No seu texto-reportagem,
recomenda não protelar e escrever enquanto as impressões ainda estão
vivas. Em sua obra, o autor aproveita também para denunciar o
desmatamento e o assoreamento da ilha através do abate das florestas e a
construção de obras, serviços estes impostos aos forçados. No subtítulo
“Nada de Panegíricos”, Tchékhov recomenda “dizer as coisas como são,
citando dados de fato, para permitir a qualquer um a possibilidade de
formar uma opinião e expressar um julgamento”.
De Sacalina ele
relata o terror nas prisões onde o acusado permanece detido sem nenhuma
fundamentação. Cita o caso de um detido que recebeu cem vergastadas e
foi mantido no escuro, faminto, em estado de terror até confessar.
Descreve ainda a penitenciária como pardieiro com influência dos maus
sobre os bons. Nos alojamentos de bárbaros, como notifica, as moças de
15 anos são obrigadas a dormir ao lado de forçados. As mulheres são
tratadas com arrogância e desprezo. São várias as histórias de pessoas
maltratadas.
APÊNDICE
“Um Médico no Inferno” é o
título do Apêndice do livro escrito por Piero Brunello que faz uma
análise crítica de Anton Tchékhov citando que aos trinta anos ele
começava a ser um escritor de sucesso, antes de compor “Tio Vânia” e
outras obras teatrais. Sobre sua saúde debilitada, o autor escreve para
seu editor que no sangue que sai pela sua boca há algo de fatídico, como
no pôr-do-sol.
Piero destaca que Tchékhov era atacado pelos
críticos liberais da velha geração dos populistas que não o perdoavam
por escrever para Nóvoie Vriémia, um periódico conservador. Os críticos o
tinham como talento, mas censuravam-no por desperdiçá-lo em contos
curtos. Para eles, narrativas de poucas páginas contam apenas
acontecimentos banais.
Nikolai Mikhailóvski, expoente do populismo,
acusou Tchékhov de falta de ideias e de representar o tédio da década de
1880. Para ele, seus contos eram desumanos, longe das esperanças e das
lutas revolucionárias dos anos 60. Por sua vez, Tchékhov sempre deplorou
seus críticos e afirmava que não era liberal nem conservador, que não
fazia profissão de progressismo nem de indiferença, que não queria ser
outra coisa a não ser um artista livre.
Em 1890, um artigo
publicado na revista “Pensamento Russo” o acusou de ser indiferente às
questões sociais e políticas. Confessou que não fez nada pela
administração, pela liberdade de imprensa, mas nem mesmo a revista tinha
feito mais. “Nunca extorqui nada de ninguém. Não escrevi libelos, nem
denúncias, não adulei, não menti, não ofendi”. Diz Piero que Tchékhov se
esforçava mais para ser conhecido como médico do que como escritor.
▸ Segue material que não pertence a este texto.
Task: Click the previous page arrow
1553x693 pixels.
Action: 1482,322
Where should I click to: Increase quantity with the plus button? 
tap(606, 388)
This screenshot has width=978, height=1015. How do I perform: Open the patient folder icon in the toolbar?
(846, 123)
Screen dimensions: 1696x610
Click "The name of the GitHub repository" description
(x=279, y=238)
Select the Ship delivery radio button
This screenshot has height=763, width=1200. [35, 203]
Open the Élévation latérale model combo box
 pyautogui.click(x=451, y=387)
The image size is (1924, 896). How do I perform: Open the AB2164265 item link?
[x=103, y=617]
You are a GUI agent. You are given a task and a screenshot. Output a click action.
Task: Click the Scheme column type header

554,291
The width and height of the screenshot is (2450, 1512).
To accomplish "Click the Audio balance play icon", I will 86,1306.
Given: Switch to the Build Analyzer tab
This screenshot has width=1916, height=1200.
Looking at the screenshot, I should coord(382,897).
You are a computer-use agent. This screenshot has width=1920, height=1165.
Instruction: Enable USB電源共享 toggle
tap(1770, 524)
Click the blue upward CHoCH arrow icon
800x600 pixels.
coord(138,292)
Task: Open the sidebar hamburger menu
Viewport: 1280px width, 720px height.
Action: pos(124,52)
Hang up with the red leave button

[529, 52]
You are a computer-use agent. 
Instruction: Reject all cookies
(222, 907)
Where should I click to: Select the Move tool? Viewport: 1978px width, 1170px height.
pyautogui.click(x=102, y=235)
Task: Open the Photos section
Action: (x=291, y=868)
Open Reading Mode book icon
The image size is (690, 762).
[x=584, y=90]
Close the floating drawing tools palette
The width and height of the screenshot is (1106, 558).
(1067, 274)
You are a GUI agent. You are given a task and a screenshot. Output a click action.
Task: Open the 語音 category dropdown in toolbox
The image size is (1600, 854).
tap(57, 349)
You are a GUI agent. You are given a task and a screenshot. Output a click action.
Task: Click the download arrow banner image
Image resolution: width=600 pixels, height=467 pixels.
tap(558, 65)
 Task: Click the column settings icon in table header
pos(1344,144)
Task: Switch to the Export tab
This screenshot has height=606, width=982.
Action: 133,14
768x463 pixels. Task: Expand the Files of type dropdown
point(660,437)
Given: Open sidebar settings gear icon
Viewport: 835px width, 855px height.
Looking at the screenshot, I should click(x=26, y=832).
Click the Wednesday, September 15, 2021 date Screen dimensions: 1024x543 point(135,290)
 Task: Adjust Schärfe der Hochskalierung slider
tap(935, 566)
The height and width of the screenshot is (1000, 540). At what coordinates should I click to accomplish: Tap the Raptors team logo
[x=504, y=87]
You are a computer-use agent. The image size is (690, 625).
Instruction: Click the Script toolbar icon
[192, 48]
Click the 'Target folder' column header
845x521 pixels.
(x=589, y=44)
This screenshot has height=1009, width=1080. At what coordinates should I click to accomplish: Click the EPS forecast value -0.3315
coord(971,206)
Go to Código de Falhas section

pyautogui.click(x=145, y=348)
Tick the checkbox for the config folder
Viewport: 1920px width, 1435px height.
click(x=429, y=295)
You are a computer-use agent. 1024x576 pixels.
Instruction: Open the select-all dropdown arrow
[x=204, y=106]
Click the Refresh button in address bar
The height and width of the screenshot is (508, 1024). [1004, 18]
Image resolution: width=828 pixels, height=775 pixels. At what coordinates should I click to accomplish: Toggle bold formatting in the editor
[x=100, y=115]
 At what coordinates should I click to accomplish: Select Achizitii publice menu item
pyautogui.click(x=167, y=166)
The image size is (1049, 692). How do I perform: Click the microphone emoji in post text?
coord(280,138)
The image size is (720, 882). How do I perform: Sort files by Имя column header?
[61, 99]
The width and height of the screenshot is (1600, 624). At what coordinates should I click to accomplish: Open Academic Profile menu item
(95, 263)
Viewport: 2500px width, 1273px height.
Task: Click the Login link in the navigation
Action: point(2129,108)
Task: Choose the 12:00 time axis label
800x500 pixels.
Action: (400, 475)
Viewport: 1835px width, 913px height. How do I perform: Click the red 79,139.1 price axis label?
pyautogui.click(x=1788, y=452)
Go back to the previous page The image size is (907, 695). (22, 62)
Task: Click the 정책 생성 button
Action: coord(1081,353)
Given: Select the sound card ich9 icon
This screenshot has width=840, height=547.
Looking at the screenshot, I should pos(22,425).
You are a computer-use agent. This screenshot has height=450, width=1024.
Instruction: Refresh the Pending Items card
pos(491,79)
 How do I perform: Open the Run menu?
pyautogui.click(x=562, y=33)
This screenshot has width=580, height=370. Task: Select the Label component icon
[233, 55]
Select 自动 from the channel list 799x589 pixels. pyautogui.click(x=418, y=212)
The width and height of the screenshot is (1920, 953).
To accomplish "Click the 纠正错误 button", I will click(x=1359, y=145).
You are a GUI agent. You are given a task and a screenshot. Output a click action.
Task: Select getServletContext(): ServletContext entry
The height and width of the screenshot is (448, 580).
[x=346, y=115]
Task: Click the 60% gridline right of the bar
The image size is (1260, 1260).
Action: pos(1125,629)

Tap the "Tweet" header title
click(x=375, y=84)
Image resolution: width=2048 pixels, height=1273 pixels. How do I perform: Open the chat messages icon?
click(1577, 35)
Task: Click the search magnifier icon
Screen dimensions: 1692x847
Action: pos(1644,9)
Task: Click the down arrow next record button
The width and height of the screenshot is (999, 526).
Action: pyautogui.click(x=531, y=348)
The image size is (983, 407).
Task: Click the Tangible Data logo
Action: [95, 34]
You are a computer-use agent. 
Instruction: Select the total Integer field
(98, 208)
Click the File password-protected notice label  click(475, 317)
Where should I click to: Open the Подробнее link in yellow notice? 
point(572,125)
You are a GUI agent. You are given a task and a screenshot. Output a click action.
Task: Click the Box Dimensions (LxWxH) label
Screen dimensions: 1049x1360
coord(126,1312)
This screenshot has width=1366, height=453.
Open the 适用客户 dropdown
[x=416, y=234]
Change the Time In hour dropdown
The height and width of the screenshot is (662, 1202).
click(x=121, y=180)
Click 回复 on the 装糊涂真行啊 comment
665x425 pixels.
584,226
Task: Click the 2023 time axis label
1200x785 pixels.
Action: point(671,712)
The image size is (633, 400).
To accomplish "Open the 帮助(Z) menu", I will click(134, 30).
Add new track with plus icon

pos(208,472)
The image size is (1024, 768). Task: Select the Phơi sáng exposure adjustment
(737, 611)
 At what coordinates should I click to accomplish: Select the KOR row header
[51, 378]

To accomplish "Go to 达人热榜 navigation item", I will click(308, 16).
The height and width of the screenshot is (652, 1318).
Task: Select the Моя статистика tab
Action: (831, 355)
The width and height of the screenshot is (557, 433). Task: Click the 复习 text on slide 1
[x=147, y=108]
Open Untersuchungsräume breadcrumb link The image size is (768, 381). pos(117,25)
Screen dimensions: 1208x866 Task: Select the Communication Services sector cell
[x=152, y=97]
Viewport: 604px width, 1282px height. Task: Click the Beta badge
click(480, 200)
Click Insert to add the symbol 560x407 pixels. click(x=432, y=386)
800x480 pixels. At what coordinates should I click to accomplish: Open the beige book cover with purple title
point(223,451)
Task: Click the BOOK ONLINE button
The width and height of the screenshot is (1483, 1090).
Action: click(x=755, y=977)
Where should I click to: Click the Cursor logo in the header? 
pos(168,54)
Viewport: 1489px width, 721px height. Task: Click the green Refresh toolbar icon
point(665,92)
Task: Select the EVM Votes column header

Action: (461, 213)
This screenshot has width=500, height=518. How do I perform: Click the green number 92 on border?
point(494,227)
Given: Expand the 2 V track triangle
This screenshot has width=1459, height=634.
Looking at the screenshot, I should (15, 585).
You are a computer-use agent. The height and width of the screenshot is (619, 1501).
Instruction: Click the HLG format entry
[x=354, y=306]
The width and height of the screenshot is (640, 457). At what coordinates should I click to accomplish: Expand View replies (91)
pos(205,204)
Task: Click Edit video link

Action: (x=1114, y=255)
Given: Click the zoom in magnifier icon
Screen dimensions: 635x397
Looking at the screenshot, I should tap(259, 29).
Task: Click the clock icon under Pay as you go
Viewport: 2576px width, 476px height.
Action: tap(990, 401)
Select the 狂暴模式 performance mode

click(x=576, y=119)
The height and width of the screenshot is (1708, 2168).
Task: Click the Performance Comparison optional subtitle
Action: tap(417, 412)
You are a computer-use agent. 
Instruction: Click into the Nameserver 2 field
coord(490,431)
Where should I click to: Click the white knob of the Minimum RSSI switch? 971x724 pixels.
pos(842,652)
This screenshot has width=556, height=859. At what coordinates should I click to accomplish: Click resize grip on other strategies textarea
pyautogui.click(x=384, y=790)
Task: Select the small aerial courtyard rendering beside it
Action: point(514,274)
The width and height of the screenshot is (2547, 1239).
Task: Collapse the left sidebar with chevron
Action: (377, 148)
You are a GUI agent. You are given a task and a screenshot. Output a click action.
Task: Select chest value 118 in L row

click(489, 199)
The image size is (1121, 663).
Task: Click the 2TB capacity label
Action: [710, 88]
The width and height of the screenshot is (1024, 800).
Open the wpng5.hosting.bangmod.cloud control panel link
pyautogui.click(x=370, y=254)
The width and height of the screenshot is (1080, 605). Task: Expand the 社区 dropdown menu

Todas essas polêmicas contribuíram para sua decisão de fazer uma
pesquisa na ilha dos deportados que rendeu bom texto jornalístico. Com
relação às discussões sobre prisão e desterro, o escritor criticava que
não existiam estudos sérios, e desabafou que “os literatos falavam dos
camponeses morando na cidade”.
Quanto aos jornalistas, para ele
não dispunham de tempo, nem meios, nem liberdade de ação. “Chegam
correndo num lugar, farejam, escrevem e dão no pé”. Em suas cartas,
comentava que mal remunerado, o jornalista de um jornal galopa, galopa,
rogando a Deus que não impliquem com ele por suas involuntárias e
inevitáveis mentiras.
Mesmo confessando que não era um escritor de
denúncia, certa vez enviou uma carta ao seu editor afirmando que
Sacalina era o lugar dos mais intoleráveis sofrimentos que o ser humano é
capaz de suportar: “Deixamos apodrecer milhões de pessoas nas prisões,
deixamos apodrecer, sem razão, de maneira bárbara; fizemos pessoas
algemadas correr no frio dezenas de milhares de verstas; transmitimos
sífilis, corrompemos, multiplicamos os criminosos, e tudo isso nós
imputamos aos carcereiros de nariz vermelho”.